Given records:
---
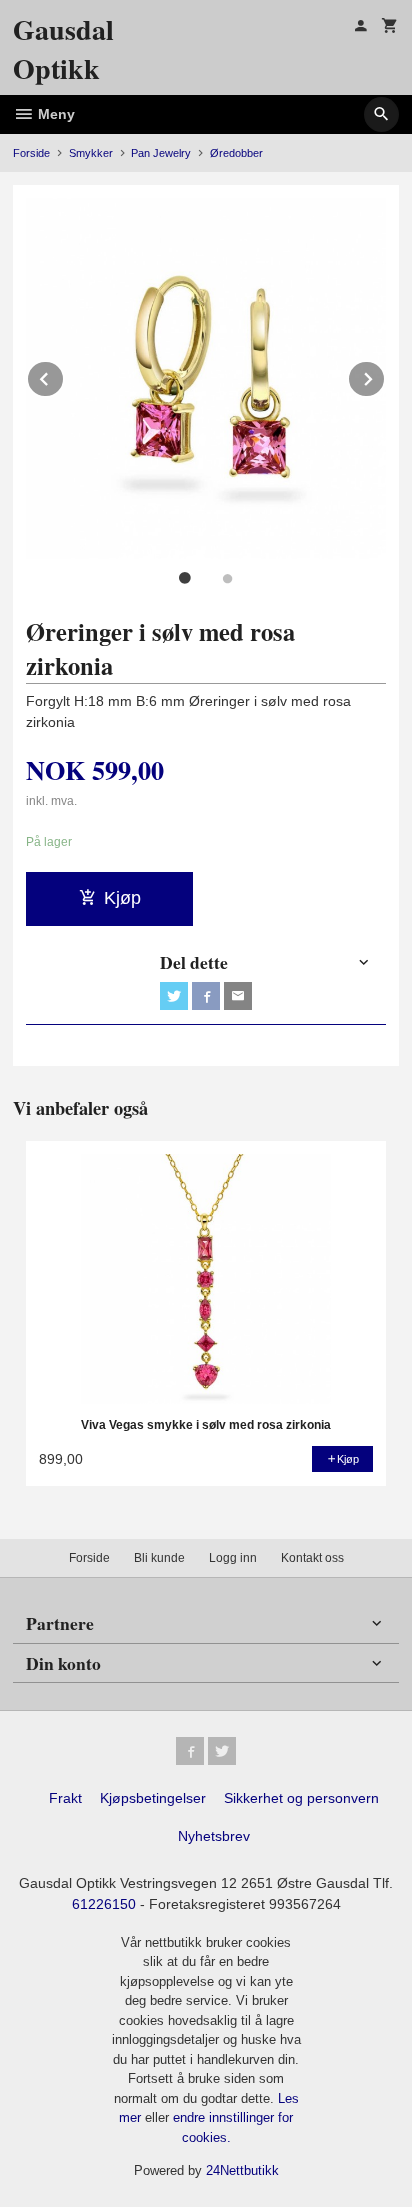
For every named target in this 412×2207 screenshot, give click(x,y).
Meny (54, 114)
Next (385, 375)
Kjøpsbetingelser (153, 1798)
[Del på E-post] (238, 996)
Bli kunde (159, 1558)
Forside (31, 153)
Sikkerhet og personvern (301, 1798)
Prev (64, 375)
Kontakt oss (312, 1558)
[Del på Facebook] (206, 996)
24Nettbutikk (242, 2170)
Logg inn (233, 1558)
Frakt (65, 1798)
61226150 (104, 1904)
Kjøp (122, 898)
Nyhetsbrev (214, 1836)
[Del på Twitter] (174, 996)
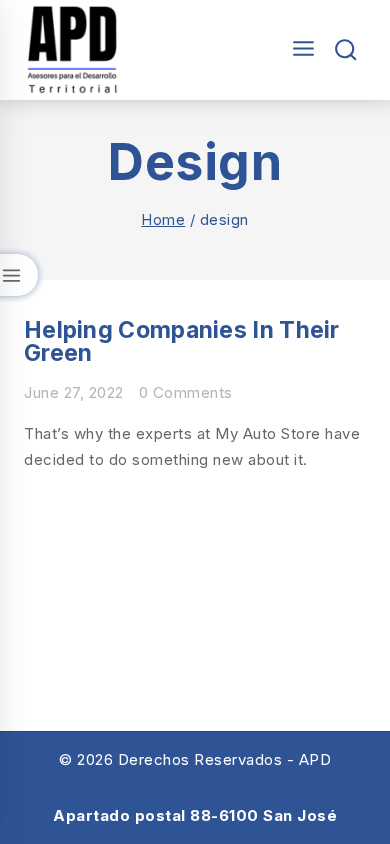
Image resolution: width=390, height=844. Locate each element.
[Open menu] (298, 49)
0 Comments (186, 392)
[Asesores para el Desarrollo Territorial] (73, 50)
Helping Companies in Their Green (182, 341)
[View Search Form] (346, 50)
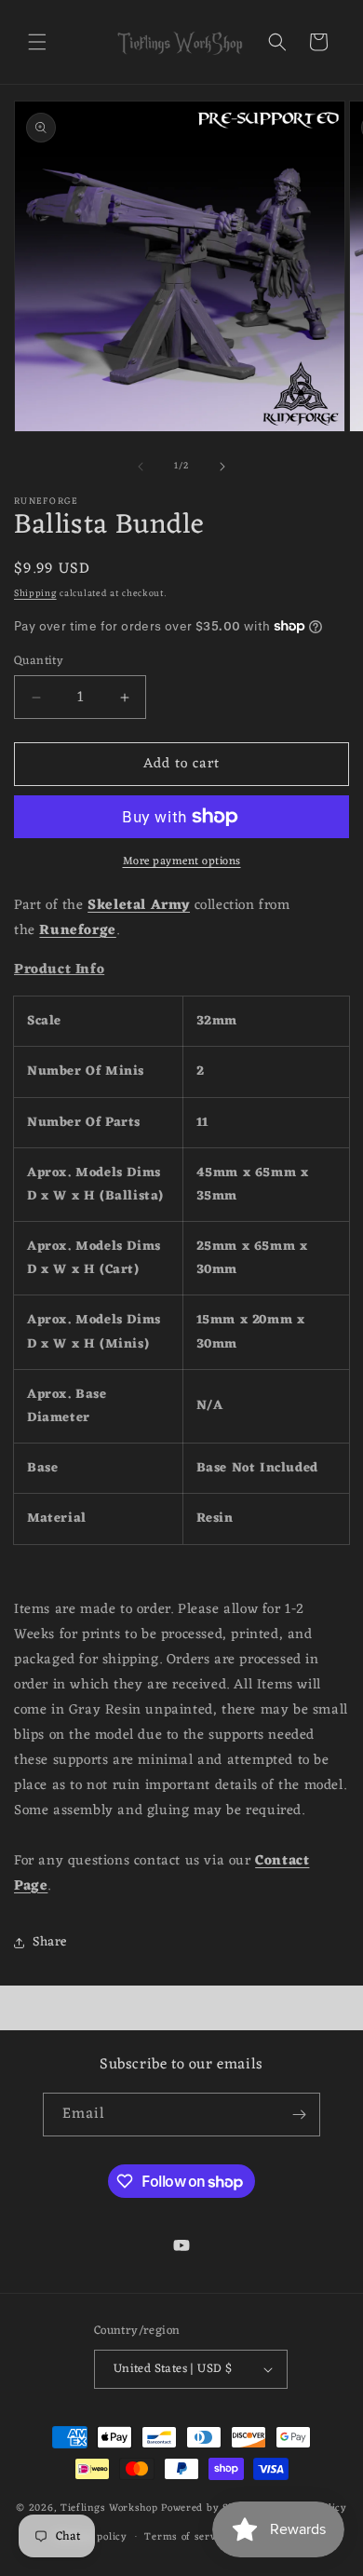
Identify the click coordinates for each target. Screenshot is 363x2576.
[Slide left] (140, 466)
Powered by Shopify (211, 2508)
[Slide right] (222, 466)
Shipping (35, 594)
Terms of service (187, 2537)
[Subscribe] (298, 2114)
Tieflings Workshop (109, 2508)
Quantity (38, 661)
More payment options (182, 861)
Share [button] (50, 1942)
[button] (37, 41)
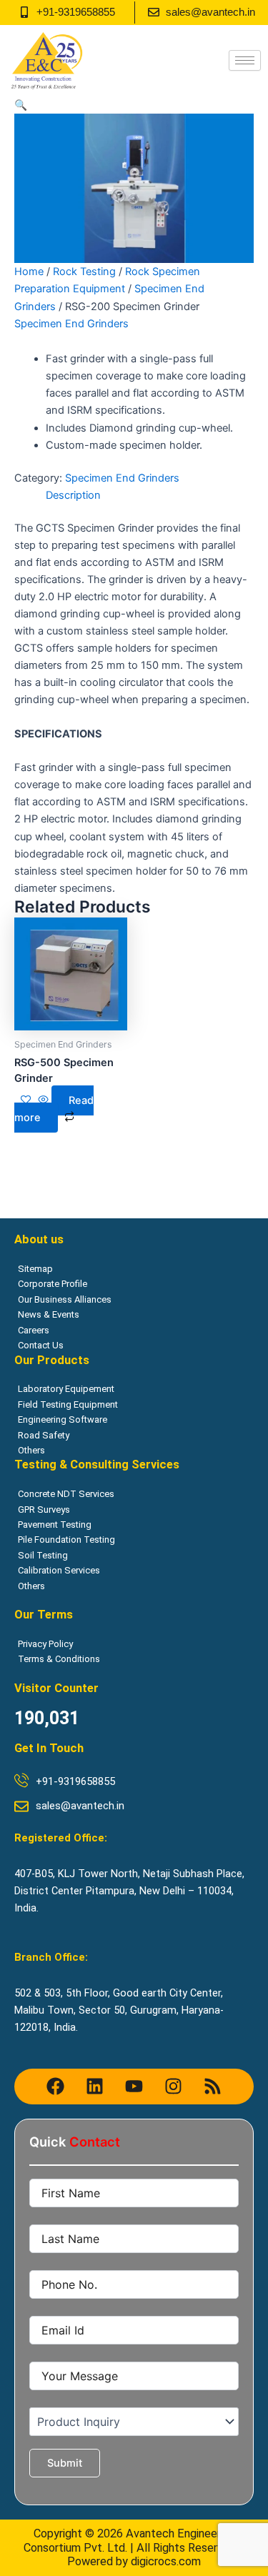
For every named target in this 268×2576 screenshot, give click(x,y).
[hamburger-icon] (245, 60)
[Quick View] (43, 1100)
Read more (54, 1109)
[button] (20, 105)
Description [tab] (73, 495)
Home (29, 271)
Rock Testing (84, 271)
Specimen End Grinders (71, 323)
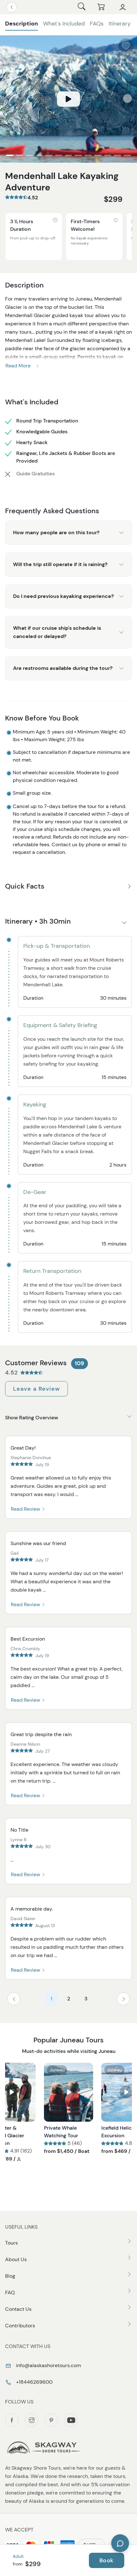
---
Task statement: Output exactly the lines above, from the line with "Helping Companies in Their Green (182, 341)" to the line with "For every named target in this 268×2576", both included; skip the pictures.

Worked solution:
Helping Companies in Their Green (182, 341)
[View Search Form] (346, 50)
Identify the click coordinates for each target. Screenshot is 363x2576.
[Slide left] (140, 466)
Powered by Shopify (211, 2508)
[Slide right] (222, 466)
Shipping (35, 594)
Terms of service (187, 2537)
[Subscribe] (298, 2114)
Tieflings Workshop (109, 2508)
Quantity (38, 661)
More payment options (182, 861)
Share [button] (50, 1942)
[button] (37, 41)
For every named target in this 268×2576 screenshot, give click(x,y).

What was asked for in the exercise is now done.